A role for protein phosphatases 1, 2A, and 2B in cerebellar long-term potentiation

Abstract

Cerebellar parallel fiber (PF)-Purkinje cell (PC) synapses can undergo postsynaptically expressed long-term depression (LTD) or long-term potentiation (LTP). PF-LTD induction requires the coactivity of the PF and CF (climbing fiber) inputs to PCs and a concomitant calcium transient and activation of protein kinase C (PKC). PF-LTP can be induced by PF activity alone and requires a lower calcium transient for its induction than PF-LTD. The cellular events triggering PF-LTP induction are not well characterized. At other types of synapses (e.g., in the hippocampus), bidirectional synaptic plasticity is under control of a kinase/phosphatase switch, with PKC and CaMKII (calcium/calmodulin-dependent kinase II) activity promoting LTP induction and phosphatase activity promoting LTD induction. Here, we have tested for the involvement of protein phosphatase 1 (PP1), PP2A, and PP2B (calcineurin) in cerebellar LTP induction using whole-cell patch-clamp recordings in rat cerebellar slices. LTP induction was blocked in the presence of the PP1/2A inhibitors okadaic acid and microcystin LR, the PP1 inhibitory peptide inhibitor-2, the PP2A inhibitor fostriecin, and the PP2B inhibitor cyclosporin A. LTP induction was not impaired by the PKC inhibitor chelerythrine. Conversely, LTD induction was not blocked by microcystin LR but instead was reduced when active PP2B was injected into PCs.
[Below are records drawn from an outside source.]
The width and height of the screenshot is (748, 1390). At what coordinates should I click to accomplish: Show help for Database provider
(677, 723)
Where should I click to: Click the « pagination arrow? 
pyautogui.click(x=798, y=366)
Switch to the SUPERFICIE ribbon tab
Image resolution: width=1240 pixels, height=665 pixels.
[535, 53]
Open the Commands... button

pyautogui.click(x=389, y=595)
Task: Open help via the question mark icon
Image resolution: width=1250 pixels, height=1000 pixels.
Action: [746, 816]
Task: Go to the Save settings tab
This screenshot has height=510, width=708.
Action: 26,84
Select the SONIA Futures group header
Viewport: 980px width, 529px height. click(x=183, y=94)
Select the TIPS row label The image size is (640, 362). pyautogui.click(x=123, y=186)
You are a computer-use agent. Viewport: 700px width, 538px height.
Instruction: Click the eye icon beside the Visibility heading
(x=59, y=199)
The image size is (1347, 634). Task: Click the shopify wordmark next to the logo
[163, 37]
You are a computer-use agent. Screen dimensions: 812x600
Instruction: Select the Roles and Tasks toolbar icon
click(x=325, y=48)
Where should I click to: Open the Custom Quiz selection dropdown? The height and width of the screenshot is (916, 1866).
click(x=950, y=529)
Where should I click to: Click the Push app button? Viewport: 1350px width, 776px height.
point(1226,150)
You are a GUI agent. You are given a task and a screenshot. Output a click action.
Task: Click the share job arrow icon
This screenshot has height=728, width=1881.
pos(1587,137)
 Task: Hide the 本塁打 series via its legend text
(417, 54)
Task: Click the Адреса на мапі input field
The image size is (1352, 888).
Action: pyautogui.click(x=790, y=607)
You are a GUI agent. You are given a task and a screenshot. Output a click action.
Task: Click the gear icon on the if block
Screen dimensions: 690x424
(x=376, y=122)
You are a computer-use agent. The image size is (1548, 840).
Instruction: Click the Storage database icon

These data indicate that a kinase/phosphatase switch controls bidirectional cerebellar plasticity, but in a manner "inverse" to the dependencies found at other types of synapses. Therefore, cerebellar LTP constitutes the only form of LTP described so far that depends on phosphatase rather than kinase activity.

Figure 1.

Postsynaptic PF-LTP is PKC independent. A, PF-LTP can be induced by PF stimulation at 1 Hz for 5 min (n = 11). Each data point represents the average of three successive test responses evoked at 0.05 Hz. The top traces show EPSCs before and after LTP induction. B, Paired-pulse facilitation ratio (EPSC2/1) obtained from a subset of the LTP cells shown in A (n = 7). C, Neither the PKC inhibitor chelerythrine (10 μm; n = 7) nor the general kinase inhibitor H-7 (50 μm; n = 7) blocks LTP induction. D, In the absence of tetanization, neither chelerythrine (n = 5) nor H-7 (n = 6) affects EPSC amplitudes. The bars in C and D indicate the presence of the drugs in the bath. Error bars are mean ± SEM.

Figure 2.

PP1/2A inhibitors block PF-LTP induction. A, Bath application of the PP1/2A inhibitor okadaic acid (1 μm) blocks LTP induction (n = 7). B, In the absence of tetanization, okadaic acid does not affect EPSC amplitudes (n = 5). C, When the PP1/2A inhibitor microcystin LR (10 μm) is added to the pipette saline, LTP induction is impaired (n = 7). D, The same pipette saline does not cause the depression observed in C in the absence of tetanization (n = 10). Error bars are mean ± SEM.

Figure 3.

PP1, PP2A, and PP2B are required for PF-LTP induction. A, I-2, a PP1 inhibitory protein, blocks PF-LTP induction when added to the pipette saline (100 nm; n = 7). B, The PP2A inhibitor fostriecin, which is also added to the pipette saline (50 nm), blocks PF-LTP induction (n = 7). C, Bath application of the PP2B-selective inhibitor cyclosporin A (100 μm) blocks PF-LTP induction as well (n = 8). D, In control experiments, neither I-2 (n = 4), nor fostriecin (n = 9), nor cyclosporin A (n = 4) affects EPSC amplitudes. The bars in C and D indicate the presence of cyclosporin A in the bath. Error bars are mean ± SEM.

Figure 4.

PF-LTD is not phosphatase dependent. A, PF-LTD can be induced after paired PF + CF stimulation at 1 Hz for 5 min (n = 8). The top traces show EPSCs before and after LTD induction. B, PF-LTD is not impaired when microcystin LR (10 μm) is added to the pipette saline (n = 9). PF-LTD was blocked in the presence of chelerythrine (10 μm; n = 5) and H-7 (50 μm; n = 6), respectively. C, When active calcineurin is added to the pipette saline (5 μg/ml), paired PF + CF stimulation no longer causes a depression (n = 8), whereas PF-LTP induction is unaffected (n = 8). D, In the absence of tetanization, adding calcineurin does not affect EPSC amplitudes (n = 7). Error bars are mean ± SEM.